Aim of the task: Print the material below word for word, every line of it, with nothing changed.

>> begin

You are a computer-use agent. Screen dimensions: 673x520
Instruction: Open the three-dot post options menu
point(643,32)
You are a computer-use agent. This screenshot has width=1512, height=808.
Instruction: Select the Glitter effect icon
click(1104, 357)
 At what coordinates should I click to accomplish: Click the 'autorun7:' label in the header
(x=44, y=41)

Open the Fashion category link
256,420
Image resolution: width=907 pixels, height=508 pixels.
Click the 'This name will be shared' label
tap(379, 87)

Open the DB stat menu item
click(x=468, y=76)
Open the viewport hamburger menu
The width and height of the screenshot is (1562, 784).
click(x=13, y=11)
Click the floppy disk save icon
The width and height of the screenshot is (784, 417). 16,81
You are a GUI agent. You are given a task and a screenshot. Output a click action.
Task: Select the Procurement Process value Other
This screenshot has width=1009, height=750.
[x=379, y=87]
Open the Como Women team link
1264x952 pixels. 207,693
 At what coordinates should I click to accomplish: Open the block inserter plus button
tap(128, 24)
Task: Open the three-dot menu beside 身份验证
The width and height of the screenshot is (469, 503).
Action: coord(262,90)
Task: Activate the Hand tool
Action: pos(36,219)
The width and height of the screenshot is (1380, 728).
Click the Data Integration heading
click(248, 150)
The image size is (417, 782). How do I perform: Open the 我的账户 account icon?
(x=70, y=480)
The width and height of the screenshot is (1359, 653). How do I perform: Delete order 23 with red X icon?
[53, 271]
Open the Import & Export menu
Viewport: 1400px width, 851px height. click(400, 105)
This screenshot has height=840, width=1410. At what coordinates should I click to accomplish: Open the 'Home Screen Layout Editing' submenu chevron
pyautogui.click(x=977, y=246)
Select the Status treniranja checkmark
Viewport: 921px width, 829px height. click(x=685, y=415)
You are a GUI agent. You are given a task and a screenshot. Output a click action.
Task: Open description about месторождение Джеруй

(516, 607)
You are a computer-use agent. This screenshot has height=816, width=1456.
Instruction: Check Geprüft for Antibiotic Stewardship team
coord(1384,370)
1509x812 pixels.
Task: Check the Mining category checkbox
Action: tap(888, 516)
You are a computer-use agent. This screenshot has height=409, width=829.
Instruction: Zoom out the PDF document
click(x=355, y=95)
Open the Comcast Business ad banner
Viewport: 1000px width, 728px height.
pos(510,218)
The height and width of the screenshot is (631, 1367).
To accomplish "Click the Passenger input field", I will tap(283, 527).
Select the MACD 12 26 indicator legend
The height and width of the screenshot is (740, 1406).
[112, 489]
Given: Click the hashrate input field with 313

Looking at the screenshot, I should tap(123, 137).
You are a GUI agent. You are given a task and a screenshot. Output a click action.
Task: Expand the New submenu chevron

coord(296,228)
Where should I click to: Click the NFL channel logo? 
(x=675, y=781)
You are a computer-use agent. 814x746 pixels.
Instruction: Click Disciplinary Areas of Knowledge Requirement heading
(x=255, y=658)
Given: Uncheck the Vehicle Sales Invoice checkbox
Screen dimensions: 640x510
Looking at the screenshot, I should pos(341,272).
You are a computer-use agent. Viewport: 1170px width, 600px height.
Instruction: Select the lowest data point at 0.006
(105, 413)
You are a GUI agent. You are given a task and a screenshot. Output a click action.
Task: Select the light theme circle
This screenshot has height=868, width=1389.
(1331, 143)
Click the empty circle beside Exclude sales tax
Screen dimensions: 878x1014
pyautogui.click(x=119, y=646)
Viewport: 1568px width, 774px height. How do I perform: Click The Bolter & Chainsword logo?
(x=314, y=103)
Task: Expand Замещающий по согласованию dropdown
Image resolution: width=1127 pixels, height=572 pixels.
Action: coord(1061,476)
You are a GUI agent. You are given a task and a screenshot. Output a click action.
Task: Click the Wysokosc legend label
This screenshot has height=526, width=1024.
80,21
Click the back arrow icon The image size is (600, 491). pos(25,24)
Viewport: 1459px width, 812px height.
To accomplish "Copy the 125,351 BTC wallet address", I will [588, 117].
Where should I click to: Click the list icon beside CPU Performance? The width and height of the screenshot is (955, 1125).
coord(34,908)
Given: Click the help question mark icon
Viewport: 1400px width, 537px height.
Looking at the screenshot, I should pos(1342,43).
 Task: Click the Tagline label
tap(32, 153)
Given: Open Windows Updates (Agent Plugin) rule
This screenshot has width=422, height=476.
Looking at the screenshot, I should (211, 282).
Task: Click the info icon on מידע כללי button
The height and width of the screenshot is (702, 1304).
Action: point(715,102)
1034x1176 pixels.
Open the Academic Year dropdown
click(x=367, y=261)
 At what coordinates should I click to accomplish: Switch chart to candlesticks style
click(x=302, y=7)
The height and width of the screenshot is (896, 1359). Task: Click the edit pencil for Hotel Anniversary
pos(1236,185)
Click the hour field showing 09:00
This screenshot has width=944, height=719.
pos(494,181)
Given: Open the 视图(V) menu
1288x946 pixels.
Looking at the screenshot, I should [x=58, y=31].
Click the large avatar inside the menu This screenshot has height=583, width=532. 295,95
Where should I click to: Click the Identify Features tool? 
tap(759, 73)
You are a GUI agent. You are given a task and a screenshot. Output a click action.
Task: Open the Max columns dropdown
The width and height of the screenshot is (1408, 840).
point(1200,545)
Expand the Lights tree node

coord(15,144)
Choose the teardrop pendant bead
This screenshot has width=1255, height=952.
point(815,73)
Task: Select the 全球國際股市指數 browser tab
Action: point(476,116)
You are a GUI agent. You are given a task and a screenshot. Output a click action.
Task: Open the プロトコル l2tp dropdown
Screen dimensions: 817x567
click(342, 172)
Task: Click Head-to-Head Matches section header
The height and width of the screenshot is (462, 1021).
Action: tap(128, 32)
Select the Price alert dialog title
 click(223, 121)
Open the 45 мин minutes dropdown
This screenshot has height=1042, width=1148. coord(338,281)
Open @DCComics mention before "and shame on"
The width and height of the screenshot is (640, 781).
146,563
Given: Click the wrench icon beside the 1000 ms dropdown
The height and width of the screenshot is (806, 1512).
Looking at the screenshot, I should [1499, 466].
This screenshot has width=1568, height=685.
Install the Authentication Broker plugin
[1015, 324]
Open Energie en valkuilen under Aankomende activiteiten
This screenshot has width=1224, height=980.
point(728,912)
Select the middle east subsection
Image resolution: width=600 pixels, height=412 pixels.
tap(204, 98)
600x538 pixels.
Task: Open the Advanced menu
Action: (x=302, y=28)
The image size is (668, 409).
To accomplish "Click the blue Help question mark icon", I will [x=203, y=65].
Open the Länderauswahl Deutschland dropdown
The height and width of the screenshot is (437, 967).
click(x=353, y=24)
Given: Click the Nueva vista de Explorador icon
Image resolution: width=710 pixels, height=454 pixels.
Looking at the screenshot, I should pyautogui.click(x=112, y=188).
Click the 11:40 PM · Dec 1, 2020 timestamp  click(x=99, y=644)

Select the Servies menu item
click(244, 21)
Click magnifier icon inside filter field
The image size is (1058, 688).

>> end

Written answer:
You are a computer-use agent. Screen dimensions: 673x520
Instruction: Open the three-dot post options menu
point(643,32)
You are a computer-use agent. This screenshot has width=1512, height=808.
Instruction: Select the Glitter effect icon
click(1104, 357)
 At what coordinates should I click to accomplish: Click the 'autorun7:' label in the header
(x=44, y=41)

Open the Fashion category link
256,420
Image resolution: width=907 pixels, height=508 pixels.
Click the 'This name will be shared' label
tap(379, 87)

Open the DB stat menu item
click(x=468, y=76)
Open the viewport hamburger menu
The width and height of the screenshot is (1562, 784).
click(x=13, y=11)
Click the floppy disk save icon
The width and height of the screenshot is (784, 417). 16,81
You are a GUI agent. You are given a task and a screenshot. Output a click action.
Task: Select the Procurement Process value Other
This screenshot has width=1009, height=750.
[x=379, y=87]
Open the Como Women team link
1264x952 pixels. 207,693
 At what coordinates should I click to accomplish: Open the block inserter plus button
tap(128, 24)
Task: Open the three-dot menu beside 身份验证
The width and height of the screenshot is (469, 503).
Action: coord(262,90)
Task: Activate the Hand tool
Action: pos(36,219)
The width and height of the screenshot is (1380, 728).
Click the Data Integration heading
click(248, 150)
The image size is (417, 782). How do I perform: Open the 我的账户 account icon?
(x=70, y=480)
The width and height of the screenshot is (1359, 653). How do I perform: Delete order 23 with red X icon?
[53, 271]
Open the Import & Export menu
Viewport: 1400px width, 851px height. click(400, 105)
This screenshot has height=840, width=1410. At what coordinates should I click to accomplish: Open the 'Home Screen Layout Editing' submenu chevron
pyautogui.click(x=977, y=246)
Select the Status treniranja checkmark
Viewport: 921px width, 829px height. click(x=685, y=415)
You are a GUI agent. You are given a task and a screenshot. Output a click action.
Task: Open description about месторождение Джеруй

(516, 607)
You are a computer-use agent. This screenshot has height=816, width=1456.
Instruction: Check Geprüft for Antibiotic Stewardship team
coord(1384,370)
1509x812 pixels.
Task: Check the Mining category checkbox
Action: tap(888, 516)
You are a computer-use agent. This screenshot has height=409, width=829.
Instruction: Zoom out the PDF document
click(x=355, y=95)
Open the Comcast Business ad banner
Viewport: 1000px width, 728px height.
pos(510,218)
The height and width of the screenshot is (631, 1367).
To accomplish "Click the Passenger input field", I will tap(283, 527).
Select the MACD 12 26 indicator legend
The height and width of the screenshot is (740, 1406).
[112, 489]
Given: Click the hashrate input field with 313

Looking at the screenshot, I should tap(123, 137).
You are a GUI agent. You are given a task and a screenshot. Output a click action.
Task: Expand the New submenu chevron

coord(296,228)
Where should I click to: Click the NFL channel logo? 
(x=675, y=781)
You are a computer-use agent. 814x746 pixels.
Instruction: Click Disciplinary Areas of Knowledge Requirement heading
(x=255, y=658)
Given: Uncheck the Vehicle Sales Invoice checkbox
Screen dimensions: 640x510
Looking at the screenshot, I should pos(341,272).
You are a computer-use agent. Viewport: 1170px width, 600px height.
Instruction: Select the lowest data point at 0.006
(105, 413)
You are a GUI agent. You are given a task and a screenshot. Output a click action.
Task: Select the light theme circle
This screenshot has height=868, width=1389.
(1331, 143)
Click the empty circle beside Exclude sales tax
Screen dimensions: 878x1014
pyautogui.click(x=119, y=646)
Viewport: 1568px width, 774px height. How do I perform: Click The Bolter & Chainsword logo?
(x=314, y=103)
Task: Expand Замещающий по согласованию dropdown
Image resolution: width=1127 pixels, height=572 pixels.
Action: coord(1061,476)
You are a GUI agent. You are given a task and a screenshot. Output a click action.
Task: Click the Wysokosc legend label
This screenshot has height=526, width=1024.
80,21
Click the back arrow icon The image size is (600, 491). pos(25,24)
Viewport: 1459px width, 812px height.
To accomplish "Copy the 125,351 BTC wallet address", I will [588, 117].
Where should I click to: Click the list icon beside CPU Performance? The width and height of the screenshot is (955, 1125).
coord(34,908)
Given: Click the help question mark icon
Viewport: 1400px width, 537px height.
Looking at the screenshot, I should pos(1342,43).
 Task: Click the Tagline label
tap(32, 153)
Given: Open Windows Updates (Agent Plugin) rule
This screenshot has width=422, height=476.
Looking at the screenshot, I should (211, 282).
Task: Click the info icon on מידע כללי button
The height and width of the screenshot is (702, 1304).
Action: point(715,102)
1034x1176 pixels.
Open the Academic Year dropdown
click(x=367, y=261)
 At what coordinates should I click to accomplish: Switch chart to candlesticks style
click(x=302, y=7)
The height and width of the screenshot is (896, 1359). Task: Click the edit pencil for Hotel Anniversary
pos(1236,185)
Click the hour field showing 09:00
This screenshot has width=944, height=719.
pos(494,181)
Given: Open the 视图(V) menu
1288x946 pixels.
Looking at the screenshot, I should [x=58, y=31].
Click the large avatar inside the menu This screenshot has height=583, width=532. 295,95
Where should I click to: Click the Identify Features tool? 
tap(759, 73)
You are a GUI agent. You are given a task and a screenshot. Output a click action.
Task: Open the Max columns dropdown
The width and height of the screenshot is (1408, 840).
point(1200,545)
Expand the Lights tree node

coord(15,144)
Choose the teardrop pendant bead
This screenshot has width=1255, height=952.
point(815,73)
Task: Select the 全球國際股市指數 browser tab
Action: point(476,116)
You are a GUI agent. You are given a task and a screenshot. Output a click action.
Task: Open the プロトコル l2tp dropdown
Screen dimensions: 817x567
click(342, 172)
Task: Click Head-to-Head Matches section header
The height and width of the screenshot is (462, 1021).
Action: tap(128, 32)
Select the Price alert dialog title
 click(223, 121)
Open the 45 мин minutes dropdown
This screenshot has height=1042, width=1148. coord(338,281)
Open @DCComics mention before "and shame on"
The width and height of the screenshot is (640, 781).
146,563
Given: Click the wrench icon beside the 1000 ms dropdown
The height and width of the screenshot is (806, 1512).
Looking at the screenshot, I should [1499, 466].
This screenshot has width=1568, height=685.
Install the Authentication Broker plugin
[1015, 324]
Open Energie en valkuilen under Aankomende activiteiten
This screenshot has width=1224, height=980.
point(728,912)
Select the middle east subsection
Image resolution: width=600 pixels, height=412 pixels.
tap(204, 98)
600x538 pixels.
Task: Open the Advanced menu
Action: (x=302, y=28)
The image size is (668, 409).
To accomplish "Click the blue Help question mark icon", I will [x=203, y=65].
Open the Länderauswahl Deutschland dropdown
The height and width of the screenshot is (437, 967).
click(x=353, y=24)
Given: Click the Nueva vista de Explorador icon
Image resolution: width=710 pixels, height=454 pixels.
Looking at the screenshot, I should pyautogui.click(x=112, y=188).
Click the 11:40 PM · Dec 1, 2020 timestamp  click(x=99, y=644)

Select the Servies menu item
click(244, 21)
Click magnifier icon inside filter field
The image size is (1058, 688).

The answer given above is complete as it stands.